Rappelons ici que Christian Paire a déjà maintes fois démontré sa capacité exceptionnelle de mener à bon port des projets hospitaliers complexes, tant dans leur dimension administrative qu’humaine. C’est pour cette raison qu’il se retrouve à la tête de cet immense projet qu’est le CHUM. Monsieur Paire a avancé l’idée d’intégrer l’art au CHUM parce qu’il est possible de le faire sans JAMAIS négocier la qualité des soins de santé offerts. Au contraire, la fréquentation de l’art et les pratiques culturelles sont des façons reconnues d’améliorer l’impact des traitements médicaux sur les individus et d’atténuer l’inquiétude et la souffrance des patients et des proches qui les accompagnent dans l’épreuve. En effet, de très nombreuses études menées ici et ailleurs dans le monde démontrent et expliquent ces effets positifs. Ainsi, les initiatives publiques et privées visant à soutenir les malades et à briser leur isolement en faisant appel à l’art se multiplient à un rythme impressionnant. Par le biais de la Society for the Arts in Healthcare, le National Endowment for the Arts aux États-Unis soutient plusieurs initiatives allant en ce sens. En Écosse, Art in Hospital dessert des milliers de personnes hébergées en centre de santé grâce à un programme axé sur les arts visuels. Plus près de chez nous, mentionnons le dynamique groupe Manitoba Artists in Healthcare ou encore la Health Arts Society, créée en 2006 par David Lemon en Colombie Britannique, ainsi que sa cousine montréalaise, la Société pour les arts en milieu de santé, créé par des acteurs engagés du milieu culturel en 2009. Notons aussi qu’un nombre croissant d’élus se joint au mouvement pour l’intégration des arts en santé. Un exemple à applaudir : non content de simplement accueillir le congrès de la Society for the arts in healthcare en 2010, le maire de Minneapolis, au Minnesota, a fait du mois de mai le mois officiel des arts dans les soins de santé pour sa ville.

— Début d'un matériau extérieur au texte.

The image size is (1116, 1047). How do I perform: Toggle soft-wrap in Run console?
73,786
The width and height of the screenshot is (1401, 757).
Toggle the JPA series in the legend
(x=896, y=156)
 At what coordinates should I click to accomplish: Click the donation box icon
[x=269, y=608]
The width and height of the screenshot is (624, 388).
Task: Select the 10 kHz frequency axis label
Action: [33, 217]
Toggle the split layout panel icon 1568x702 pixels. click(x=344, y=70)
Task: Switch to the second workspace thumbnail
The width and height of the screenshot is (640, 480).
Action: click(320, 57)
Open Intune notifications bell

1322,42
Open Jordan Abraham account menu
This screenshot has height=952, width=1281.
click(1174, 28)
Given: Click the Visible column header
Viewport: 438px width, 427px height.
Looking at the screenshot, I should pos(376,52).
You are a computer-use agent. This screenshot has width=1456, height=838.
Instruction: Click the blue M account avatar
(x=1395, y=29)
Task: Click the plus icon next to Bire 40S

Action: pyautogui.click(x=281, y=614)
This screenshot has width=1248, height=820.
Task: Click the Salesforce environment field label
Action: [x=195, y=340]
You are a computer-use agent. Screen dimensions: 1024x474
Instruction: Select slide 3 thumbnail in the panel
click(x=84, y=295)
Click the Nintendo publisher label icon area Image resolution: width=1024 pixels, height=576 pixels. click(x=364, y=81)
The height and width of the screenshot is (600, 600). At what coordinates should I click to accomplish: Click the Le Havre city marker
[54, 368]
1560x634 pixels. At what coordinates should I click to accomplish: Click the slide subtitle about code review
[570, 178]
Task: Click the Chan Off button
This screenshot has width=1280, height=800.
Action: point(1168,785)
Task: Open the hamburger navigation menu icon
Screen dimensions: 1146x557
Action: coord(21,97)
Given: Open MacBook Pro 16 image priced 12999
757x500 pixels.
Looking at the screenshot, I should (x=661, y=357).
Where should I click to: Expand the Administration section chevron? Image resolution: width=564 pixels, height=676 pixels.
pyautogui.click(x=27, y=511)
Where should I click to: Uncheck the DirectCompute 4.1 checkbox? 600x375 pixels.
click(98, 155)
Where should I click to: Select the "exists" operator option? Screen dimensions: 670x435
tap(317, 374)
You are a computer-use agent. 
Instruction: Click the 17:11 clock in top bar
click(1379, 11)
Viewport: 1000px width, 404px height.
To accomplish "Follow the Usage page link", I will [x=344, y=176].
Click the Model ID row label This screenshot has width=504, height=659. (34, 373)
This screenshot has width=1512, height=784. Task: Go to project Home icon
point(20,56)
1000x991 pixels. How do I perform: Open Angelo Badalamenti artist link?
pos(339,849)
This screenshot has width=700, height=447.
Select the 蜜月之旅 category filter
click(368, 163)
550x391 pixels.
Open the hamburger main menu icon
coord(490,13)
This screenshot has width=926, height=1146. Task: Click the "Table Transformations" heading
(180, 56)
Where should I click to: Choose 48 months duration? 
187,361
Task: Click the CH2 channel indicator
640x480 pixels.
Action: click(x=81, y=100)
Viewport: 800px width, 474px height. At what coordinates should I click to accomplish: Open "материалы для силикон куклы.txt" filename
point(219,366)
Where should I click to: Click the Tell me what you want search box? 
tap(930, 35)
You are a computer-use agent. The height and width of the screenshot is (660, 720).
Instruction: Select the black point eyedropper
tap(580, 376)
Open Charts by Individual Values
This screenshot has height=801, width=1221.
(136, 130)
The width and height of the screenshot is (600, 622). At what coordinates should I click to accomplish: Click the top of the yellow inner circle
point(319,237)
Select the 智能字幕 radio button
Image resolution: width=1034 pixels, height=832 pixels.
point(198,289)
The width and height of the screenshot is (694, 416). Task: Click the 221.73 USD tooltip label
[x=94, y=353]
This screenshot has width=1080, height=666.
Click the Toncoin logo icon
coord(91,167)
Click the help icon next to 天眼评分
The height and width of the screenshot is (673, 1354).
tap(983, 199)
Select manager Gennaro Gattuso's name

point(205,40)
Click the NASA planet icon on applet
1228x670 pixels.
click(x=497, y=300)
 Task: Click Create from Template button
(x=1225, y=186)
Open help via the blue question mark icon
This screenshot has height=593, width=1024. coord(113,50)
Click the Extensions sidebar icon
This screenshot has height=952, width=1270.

Que l’on soit en voyage à l’étranger, au café du coin ou à la maison, l’art fait partie du quotidien. Pourquoi, alors, devrait-on l’exclure des milieux hospitaliers, là où il peut avoir un impact profondément bénéfique? Comme le dit si bien Eileen Lawton, du New Jersey Council on the Arts, citée dans le site d’Arts in Health (www.artsinhealth.ca) : «If the purpose of art is to nourish the spirit, what more appropriate place to find it than a hospital, where our spirit may encounter its most critical moments.»
Enfin, quelques mots en ce qui a trait aux budgets liés au design, à l’architecture et à l’aménagement du CHUM: je suis profondément convaincu que, comme le veut le dicton, il n’en coûtera pas plus cher de choisir le beau au lieu de promouvoir l’insignifiance. Le CHUM pourrait également servir d’exemple en faisant appel à des artistes, artisans et créateurs pour siéger aux comités veillant à la qualité architecturale et à l’aménagement du projet. Ce serait assurément une rencontre inspirante entre le milieu de l’art et celui de la santé…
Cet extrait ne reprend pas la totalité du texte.